PRUCOL is a benefit eligibility category which is interpreted differently from program to program. It generally means that the immigration authorities are aware of a person’s presence and have no plans to remove them from the country. The prior SSI regulations included a list of statuses considered PRUCOL, along with a “catch-all” category of persons whom the immigration agencies don’t intend to remove from the country. The CAPI program has adopted this same “catch-all” category.

Lawful permanent residents who entered the U.S. on or after 8/22/96 through a sponsor who signed an affidavit of support may be subject to deeming of their sponsor’s income and resources for a period of 10 years from the date they were granted lawful permanent residence status. It should be noted that some people who may have previously been denied CAPI benefits because of the deeming requirement may now be eligible if the ten-year deeming period has since expired.

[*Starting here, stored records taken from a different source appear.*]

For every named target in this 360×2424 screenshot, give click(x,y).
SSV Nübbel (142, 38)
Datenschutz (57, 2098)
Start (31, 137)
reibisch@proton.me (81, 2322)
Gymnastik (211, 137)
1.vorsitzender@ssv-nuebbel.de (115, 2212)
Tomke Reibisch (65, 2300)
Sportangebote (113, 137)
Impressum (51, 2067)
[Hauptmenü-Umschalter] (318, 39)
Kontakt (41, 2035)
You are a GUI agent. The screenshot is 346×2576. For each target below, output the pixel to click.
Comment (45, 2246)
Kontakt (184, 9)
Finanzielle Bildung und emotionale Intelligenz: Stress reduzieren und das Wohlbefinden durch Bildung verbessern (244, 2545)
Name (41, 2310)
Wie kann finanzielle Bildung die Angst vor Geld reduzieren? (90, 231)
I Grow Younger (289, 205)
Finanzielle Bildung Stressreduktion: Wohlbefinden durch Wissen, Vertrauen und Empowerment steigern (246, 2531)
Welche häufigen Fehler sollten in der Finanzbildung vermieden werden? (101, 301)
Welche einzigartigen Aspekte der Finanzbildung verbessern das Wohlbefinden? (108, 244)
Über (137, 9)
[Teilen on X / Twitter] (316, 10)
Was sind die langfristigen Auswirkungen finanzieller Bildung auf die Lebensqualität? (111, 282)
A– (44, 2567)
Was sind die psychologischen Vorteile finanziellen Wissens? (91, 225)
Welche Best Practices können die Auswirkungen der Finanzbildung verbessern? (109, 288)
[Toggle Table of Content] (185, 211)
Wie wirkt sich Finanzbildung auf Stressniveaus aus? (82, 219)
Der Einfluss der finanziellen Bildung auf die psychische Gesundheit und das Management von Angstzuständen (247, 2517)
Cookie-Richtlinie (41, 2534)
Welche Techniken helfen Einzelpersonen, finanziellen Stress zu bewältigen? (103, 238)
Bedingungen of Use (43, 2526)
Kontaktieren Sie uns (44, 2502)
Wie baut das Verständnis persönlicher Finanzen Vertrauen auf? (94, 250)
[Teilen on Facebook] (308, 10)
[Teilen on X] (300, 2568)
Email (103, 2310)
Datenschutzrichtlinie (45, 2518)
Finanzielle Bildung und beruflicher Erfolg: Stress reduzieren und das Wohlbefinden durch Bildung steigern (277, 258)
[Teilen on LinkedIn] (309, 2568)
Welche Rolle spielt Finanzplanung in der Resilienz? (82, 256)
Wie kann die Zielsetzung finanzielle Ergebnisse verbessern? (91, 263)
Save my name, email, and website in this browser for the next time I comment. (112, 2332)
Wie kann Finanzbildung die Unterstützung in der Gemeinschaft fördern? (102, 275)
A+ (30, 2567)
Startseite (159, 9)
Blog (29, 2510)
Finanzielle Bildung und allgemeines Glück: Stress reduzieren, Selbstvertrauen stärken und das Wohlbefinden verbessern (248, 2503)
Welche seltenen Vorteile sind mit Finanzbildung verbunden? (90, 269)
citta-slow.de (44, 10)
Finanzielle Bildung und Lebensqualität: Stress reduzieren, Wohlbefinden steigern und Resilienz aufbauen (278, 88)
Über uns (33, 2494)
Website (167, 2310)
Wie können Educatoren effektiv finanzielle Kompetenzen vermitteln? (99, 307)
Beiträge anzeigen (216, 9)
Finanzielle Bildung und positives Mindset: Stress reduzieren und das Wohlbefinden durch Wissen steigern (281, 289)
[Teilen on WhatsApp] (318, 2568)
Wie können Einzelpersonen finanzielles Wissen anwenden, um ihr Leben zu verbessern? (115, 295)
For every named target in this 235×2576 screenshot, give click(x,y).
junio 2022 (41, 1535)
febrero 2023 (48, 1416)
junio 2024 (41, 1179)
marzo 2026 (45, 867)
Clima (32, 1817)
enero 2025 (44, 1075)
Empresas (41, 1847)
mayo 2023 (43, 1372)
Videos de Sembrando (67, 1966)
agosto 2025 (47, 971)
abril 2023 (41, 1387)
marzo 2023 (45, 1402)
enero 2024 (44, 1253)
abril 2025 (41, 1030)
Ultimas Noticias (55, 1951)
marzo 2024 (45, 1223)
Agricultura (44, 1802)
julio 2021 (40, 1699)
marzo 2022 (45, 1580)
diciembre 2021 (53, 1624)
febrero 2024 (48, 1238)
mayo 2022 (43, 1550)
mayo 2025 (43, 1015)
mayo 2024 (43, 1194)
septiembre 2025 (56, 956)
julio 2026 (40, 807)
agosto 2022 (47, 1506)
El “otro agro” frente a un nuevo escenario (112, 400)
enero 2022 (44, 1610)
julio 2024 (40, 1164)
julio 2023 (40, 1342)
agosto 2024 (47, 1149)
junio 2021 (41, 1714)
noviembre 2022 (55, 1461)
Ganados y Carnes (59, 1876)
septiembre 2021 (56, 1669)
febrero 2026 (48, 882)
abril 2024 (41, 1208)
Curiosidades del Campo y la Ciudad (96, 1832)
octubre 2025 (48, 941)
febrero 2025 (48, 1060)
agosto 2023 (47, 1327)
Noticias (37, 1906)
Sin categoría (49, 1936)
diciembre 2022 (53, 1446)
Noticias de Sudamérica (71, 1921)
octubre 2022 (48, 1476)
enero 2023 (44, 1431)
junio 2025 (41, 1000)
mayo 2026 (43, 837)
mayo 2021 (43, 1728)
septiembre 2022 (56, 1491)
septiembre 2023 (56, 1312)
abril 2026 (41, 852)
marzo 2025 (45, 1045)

Generally, deeming of the sponsor’s income makes an individual financially ineligible for benefits. However, there are exceptions to the deeming requirement for (1) victims of abuse, which includes the non-citizen, non-citizen’s minor child, or non-citizen’s parent; and (2) someone who would go “hungry or homeless” without assistance. Someone is considered likely to go “hungry or homeless” without assistance if their total income is less than the SSI Federal Benefit Rate (FBR).

Finally, as mentioned in the SSI section, there is a group of humanitarian immigrants with a seven-year time limit on SSI eligibility. Upon expiration of the seven-year period, these individuals are eligible for CAPI.